* WHAT YOU ARE ASKED TO DO *
Return word for word the passage of the article below about the Mardi Gras dressmaker that begins with "Shelton doesn’t do" and ends with "feels that way.".

* SELECTED EXTRACT *
* * * * * * * * *

For most people in Louisiana, Mardi Gras is one day a year when anything goes — no responsibilities, no limits and sometimes no shirts.
For Loretta Shelton, Mardi Gras is a full-time job.
“My Mardi Gras season starts the last of April, and it runs through the night of the ball, which is normally in February,” Shelton said. “That’s how long it takes.”
At 82, Shelton has been making dresses for Mardi Gras balls for almost 40 years, working with krewes in and around Baton Rouge, including Romany and Apollo. Much of the signature flash and feathers of Carnival season start from scratch and come straight from Shelton’s well-practiced hands.
Shelton doesn’t do anything by halves. She purchases her fabric and embellishments by the bolt. She customizes every garment she makes specifically for the person who will wear it. She punctuates every other sentence with “really and truly,” because she wants you to know that she really, truly feels that way.
In the back of her house in Greenwell Springs sits a room she calls “the hole,” a small sewing room brimming with decades of history — dress patterns and measurements pinned to the curtains, a cabinet stuffed with photographs and folders of sketches dating back to the 1970s, a closet packed floor-to-ceiling with bolts of sequin trim and rhinestone appliqués in every color imaginable. And on the corner of her desk: a single, modest sewing machine.
A completely self-taught seamstress, Shelton got her start making clothes for her children as her grandmother did for her. She soon discovered a love for jeweling and embellishment, and her interest in making costumes for Mardi Gras balls sparked.

* * * * * * * * *

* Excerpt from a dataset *
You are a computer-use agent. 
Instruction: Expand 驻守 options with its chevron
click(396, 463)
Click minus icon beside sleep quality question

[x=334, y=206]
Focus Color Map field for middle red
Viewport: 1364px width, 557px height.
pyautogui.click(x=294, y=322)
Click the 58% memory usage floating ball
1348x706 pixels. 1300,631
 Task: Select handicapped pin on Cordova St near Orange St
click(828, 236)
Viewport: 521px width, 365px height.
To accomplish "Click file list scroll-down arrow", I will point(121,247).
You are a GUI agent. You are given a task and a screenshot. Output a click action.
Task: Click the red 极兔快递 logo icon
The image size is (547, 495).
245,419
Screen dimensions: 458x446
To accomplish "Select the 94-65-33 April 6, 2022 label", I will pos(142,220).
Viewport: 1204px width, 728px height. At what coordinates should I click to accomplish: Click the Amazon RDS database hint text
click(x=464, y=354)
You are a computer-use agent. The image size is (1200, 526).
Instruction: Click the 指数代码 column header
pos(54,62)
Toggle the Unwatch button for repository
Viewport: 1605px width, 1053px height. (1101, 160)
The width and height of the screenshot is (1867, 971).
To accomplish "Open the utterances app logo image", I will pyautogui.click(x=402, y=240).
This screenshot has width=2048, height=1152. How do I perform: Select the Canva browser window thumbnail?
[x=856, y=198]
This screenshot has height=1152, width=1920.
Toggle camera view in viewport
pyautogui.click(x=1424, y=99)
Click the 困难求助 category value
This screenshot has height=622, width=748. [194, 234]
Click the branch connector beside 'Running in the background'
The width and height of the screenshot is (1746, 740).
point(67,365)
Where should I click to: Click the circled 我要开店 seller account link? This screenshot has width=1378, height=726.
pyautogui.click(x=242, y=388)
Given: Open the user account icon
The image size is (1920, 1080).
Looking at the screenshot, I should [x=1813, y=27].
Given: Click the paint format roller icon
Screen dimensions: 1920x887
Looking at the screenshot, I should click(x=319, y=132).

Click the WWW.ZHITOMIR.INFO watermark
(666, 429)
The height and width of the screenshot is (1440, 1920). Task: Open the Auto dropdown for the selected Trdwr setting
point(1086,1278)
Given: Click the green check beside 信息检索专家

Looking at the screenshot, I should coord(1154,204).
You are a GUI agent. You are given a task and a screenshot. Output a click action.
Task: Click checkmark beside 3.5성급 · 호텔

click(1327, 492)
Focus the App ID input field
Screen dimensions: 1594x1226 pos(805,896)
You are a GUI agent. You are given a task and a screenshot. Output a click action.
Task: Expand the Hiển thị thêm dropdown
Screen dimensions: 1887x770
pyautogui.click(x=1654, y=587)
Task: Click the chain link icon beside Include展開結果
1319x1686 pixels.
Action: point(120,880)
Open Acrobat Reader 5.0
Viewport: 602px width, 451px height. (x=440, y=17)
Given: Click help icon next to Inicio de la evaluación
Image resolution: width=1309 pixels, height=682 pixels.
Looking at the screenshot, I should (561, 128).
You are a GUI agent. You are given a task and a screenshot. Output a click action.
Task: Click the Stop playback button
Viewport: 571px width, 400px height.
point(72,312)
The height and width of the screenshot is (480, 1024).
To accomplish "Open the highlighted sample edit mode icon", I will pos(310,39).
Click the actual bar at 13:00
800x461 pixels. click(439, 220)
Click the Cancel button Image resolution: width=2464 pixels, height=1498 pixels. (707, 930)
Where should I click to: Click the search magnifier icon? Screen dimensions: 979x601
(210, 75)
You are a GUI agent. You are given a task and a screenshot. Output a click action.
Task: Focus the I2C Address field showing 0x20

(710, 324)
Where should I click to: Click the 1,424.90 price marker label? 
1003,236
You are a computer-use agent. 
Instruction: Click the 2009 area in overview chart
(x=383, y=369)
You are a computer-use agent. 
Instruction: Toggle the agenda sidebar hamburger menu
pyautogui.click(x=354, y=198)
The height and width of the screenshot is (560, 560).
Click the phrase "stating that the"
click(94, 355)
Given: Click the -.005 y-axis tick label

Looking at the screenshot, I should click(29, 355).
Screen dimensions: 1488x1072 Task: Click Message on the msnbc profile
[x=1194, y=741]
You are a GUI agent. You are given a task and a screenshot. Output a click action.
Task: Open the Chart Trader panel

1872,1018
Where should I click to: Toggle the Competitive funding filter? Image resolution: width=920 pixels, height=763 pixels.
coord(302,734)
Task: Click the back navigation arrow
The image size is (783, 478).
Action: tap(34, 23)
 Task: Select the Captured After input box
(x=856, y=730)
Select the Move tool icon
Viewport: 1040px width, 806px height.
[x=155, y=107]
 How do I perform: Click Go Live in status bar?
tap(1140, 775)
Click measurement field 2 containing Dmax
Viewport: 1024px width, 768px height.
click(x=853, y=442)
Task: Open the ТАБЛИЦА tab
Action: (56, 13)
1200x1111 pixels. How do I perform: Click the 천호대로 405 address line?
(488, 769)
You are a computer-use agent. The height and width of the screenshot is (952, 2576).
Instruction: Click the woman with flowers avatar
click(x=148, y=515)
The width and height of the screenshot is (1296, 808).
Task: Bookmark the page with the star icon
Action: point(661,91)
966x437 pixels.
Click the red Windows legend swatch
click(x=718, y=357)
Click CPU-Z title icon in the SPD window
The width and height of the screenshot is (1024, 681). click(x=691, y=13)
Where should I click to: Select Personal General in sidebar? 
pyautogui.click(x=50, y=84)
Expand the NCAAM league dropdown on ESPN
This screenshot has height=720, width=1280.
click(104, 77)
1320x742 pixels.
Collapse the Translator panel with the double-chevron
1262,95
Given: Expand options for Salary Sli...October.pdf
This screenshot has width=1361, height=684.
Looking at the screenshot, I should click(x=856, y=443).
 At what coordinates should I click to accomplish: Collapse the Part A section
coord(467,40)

* * * * * * * * *

* FINISHED EXERCISE *
Shelton doesn’t do anything by halves. She purchases her fabric and embellishments by the bolt. She customizes every garment she makes specifically for the person who will wear it. She punctuates every other sentence with “really and truly,” because she wants you to know that she really, truly feels that way.